We recognize that the acquisition of new lands, so much better for mining purposes that the petitioner’s plant could have been used to produce therefrom more coal in a given time than from the earlier lease, might have resulted in an increase in capacity for production, but such a situation is not disclosed by the record before us. The petitioner has not so argued. There is no doubt that as petitioner’s counsel at trial said “our case is based on the acquisition of this new lease in the fall of 1939.” It is true that the petitioner contends that “top and bottom” conditions were better in the new mine, also that the grades in the new mine were somewhat better, and that there were additional investments in tramroads; but after review of all the evidence in this regard we have concluded that the new land has not been shown to offer greater capacity for production from petitioner’s plant. The suggestion that there were additional investments in mine cars and locomotives we find unjustified by the record before us.

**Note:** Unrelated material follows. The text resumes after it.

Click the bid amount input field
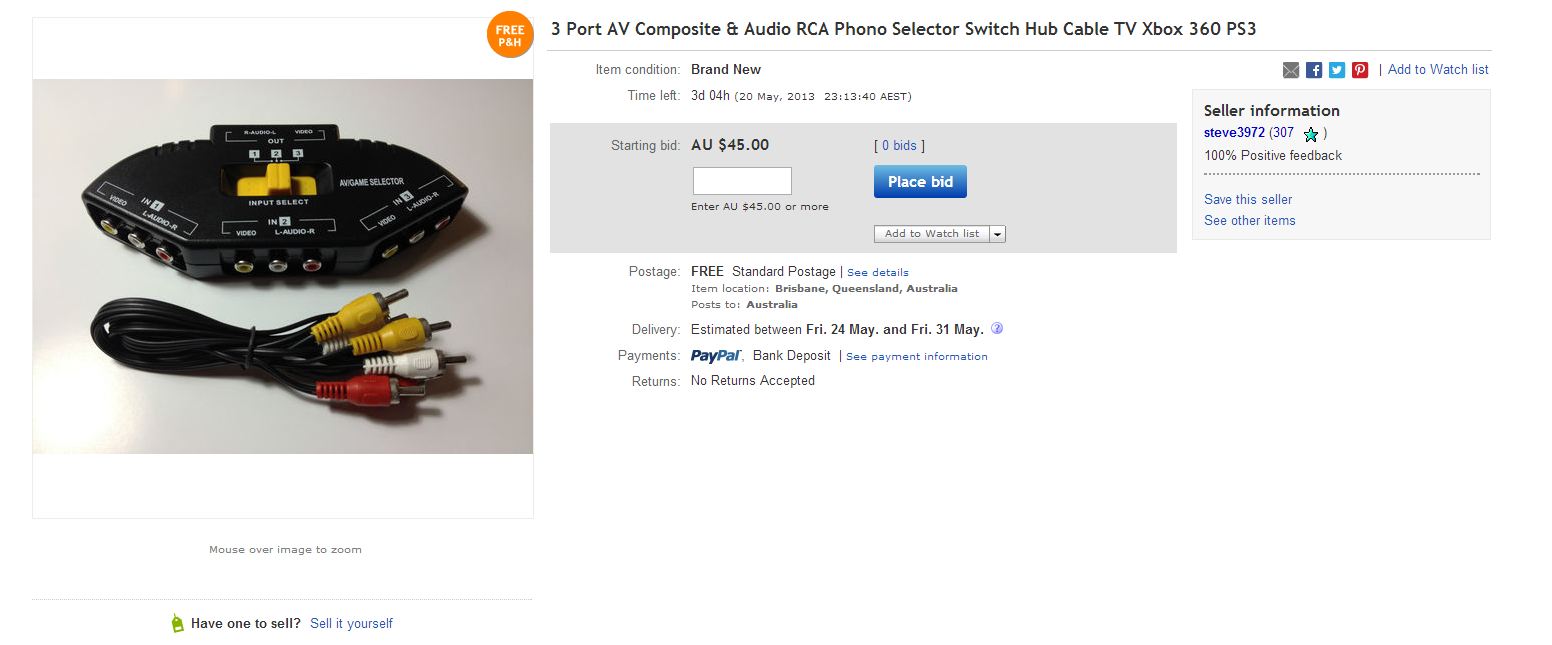Screen dimensions: 1552x645 tap(742, 181)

The amount of production, petitioner’s witness testified, was a matter depending upon conditions; and it has nowhere been shown or argued that, absent and aside from the acquisition of the new lease, the conditions were such that capacity for production was increased, merely because of any additional investments in mine cars, locomotives or tramroads.

We conclude and hold upon all of the evidence that the petitioner has not shown that during or immediately prior to the base period it changed the character of its business by a difference in the capacity for production or operation.

Since the statute provides that in addition to making such showing of change of character of business the petitioner must show that average base period net income does not reflect normal operation for the entire base period of the business and must establish a fair and just amount representing normal earnings to be used as a constructive average base period net income, it is apparent that in tibe absence of proof of the change of character of business it would be dictum for us to examine further as to reflection of normal operation over the base period, or as to computation of a constructive average base period net income.

We conclude and hold that petitioner has not shown it is entitled to relief under section 722 (b) (4) of the Internal Revenue Code.

Reviewed by the Special Division.

Decision will be entered for the respondent.